───── SUPPLIED DATA ─────
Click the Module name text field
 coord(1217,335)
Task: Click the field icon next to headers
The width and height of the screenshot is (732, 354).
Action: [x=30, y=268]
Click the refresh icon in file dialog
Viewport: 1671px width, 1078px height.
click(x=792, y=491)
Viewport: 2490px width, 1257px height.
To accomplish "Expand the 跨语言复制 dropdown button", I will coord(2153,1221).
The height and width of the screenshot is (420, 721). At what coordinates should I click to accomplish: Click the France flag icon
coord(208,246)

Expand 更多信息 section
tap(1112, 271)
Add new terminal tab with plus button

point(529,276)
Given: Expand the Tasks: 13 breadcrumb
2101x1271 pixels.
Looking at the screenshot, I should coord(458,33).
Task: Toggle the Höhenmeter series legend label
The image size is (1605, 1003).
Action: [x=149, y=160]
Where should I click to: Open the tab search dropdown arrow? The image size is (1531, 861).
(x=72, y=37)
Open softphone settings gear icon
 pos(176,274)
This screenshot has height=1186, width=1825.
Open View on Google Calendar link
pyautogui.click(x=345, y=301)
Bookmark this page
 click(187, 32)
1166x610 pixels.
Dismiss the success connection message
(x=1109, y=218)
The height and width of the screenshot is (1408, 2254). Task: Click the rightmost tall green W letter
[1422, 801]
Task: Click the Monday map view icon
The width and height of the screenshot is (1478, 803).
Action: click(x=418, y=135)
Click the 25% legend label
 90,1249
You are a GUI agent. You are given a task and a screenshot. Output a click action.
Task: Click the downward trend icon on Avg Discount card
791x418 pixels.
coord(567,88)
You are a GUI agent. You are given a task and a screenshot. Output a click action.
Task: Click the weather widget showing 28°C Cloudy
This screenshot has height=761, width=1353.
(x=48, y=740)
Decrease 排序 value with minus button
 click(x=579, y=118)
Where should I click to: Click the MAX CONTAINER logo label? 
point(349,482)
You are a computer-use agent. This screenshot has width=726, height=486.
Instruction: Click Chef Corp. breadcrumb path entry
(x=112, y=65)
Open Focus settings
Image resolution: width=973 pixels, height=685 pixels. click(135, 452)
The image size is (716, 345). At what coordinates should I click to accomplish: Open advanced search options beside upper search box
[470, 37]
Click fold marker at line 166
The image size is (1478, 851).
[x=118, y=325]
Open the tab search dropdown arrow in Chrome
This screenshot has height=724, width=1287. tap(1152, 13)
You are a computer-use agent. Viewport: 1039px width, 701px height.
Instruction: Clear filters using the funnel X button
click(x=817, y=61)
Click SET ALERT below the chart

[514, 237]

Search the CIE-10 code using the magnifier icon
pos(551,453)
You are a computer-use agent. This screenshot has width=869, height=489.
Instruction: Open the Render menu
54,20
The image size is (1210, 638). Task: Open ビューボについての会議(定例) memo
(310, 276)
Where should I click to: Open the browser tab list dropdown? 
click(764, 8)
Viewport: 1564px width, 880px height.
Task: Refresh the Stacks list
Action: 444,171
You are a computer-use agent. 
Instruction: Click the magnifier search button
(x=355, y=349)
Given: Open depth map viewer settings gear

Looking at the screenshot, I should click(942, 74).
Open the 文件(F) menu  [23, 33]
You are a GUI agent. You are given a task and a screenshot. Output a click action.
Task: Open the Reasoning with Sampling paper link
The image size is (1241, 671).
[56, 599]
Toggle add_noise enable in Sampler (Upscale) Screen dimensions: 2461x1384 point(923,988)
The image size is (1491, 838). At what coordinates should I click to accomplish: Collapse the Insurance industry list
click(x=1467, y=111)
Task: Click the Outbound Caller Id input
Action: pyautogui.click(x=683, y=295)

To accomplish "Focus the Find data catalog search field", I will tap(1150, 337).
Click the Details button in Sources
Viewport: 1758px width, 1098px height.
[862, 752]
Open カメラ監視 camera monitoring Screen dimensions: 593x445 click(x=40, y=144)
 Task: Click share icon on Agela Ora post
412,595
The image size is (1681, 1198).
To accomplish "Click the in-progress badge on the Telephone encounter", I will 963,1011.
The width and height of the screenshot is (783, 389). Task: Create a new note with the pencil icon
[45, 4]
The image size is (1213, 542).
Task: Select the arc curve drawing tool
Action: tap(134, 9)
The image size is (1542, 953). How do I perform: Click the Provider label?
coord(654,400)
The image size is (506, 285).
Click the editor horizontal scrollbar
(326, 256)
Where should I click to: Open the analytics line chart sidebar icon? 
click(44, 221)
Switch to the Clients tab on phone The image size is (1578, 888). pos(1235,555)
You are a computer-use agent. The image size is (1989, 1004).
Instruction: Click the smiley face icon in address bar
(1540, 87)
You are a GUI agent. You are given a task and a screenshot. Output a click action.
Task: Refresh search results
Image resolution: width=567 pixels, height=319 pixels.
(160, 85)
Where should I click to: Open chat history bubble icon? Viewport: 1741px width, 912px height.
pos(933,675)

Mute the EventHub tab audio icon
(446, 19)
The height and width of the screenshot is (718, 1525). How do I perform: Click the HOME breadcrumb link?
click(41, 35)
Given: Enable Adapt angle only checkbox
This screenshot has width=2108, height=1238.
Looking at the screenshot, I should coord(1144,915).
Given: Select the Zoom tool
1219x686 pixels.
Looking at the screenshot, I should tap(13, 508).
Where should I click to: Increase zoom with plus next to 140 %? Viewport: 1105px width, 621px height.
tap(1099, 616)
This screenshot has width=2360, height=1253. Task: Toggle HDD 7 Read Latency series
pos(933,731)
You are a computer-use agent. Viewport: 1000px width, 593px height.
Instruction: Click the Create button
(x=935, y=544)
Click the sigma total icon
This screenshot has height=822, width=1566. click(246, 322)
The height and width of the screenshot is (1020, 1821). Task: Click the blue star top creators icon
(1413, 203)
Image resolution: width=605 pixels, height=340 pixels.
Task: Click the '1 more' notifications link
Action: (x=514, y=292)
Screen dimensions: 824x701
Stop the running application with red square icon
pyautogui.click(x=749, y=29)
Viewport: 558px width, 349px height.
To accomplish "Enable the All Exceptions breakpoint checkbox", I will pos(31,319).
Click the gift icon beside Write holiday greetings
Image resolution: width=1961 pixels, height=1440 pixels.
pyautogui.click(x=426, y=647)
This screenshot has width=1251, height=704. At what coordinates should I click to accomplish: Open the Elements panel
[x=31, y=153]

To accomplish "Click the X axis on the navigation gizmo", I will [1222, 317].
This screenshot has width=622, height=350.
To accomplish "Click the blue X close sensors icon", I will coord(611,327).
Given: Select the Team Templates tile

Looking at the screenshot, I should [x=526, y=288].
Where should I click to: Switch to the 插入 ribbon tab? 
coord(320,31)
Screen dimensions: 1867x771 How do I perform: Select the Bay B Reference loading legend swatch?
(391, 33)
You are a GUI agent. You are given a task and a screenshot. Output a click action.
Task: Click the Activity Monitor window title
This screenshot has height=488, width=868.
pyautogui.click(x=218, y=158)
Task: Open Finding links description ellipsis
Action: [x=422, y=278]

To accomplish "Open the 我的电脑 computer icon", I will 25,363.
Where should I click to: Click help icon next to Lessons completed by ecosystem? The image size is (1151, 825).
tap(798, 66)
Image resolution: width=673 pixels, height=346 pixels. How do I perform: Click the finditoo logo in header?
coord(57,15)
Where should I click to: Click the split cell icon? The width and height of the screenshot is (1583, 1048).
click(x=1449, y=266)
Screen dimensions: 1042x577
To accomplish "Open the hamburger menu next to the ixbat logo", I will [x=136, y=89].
─────
What you return must be the lines above that run from the line with "The height and width of the screenshot is (420, 721)." to the line with "Given: Expand the Tasks: 13 breadcrumb", inclusive, each copied exactly.

TASK RESULT:
The height and width of the screenshot is (420, 721). At what coordinates should I click to accomplish: Click the France flag icon
coord(208,246)

Expand 更多信息 section
tap(1112, 271)
Add new terminal tab with plus button

point(529,276)
Given: Expand the Tasks: 13 breadcrumb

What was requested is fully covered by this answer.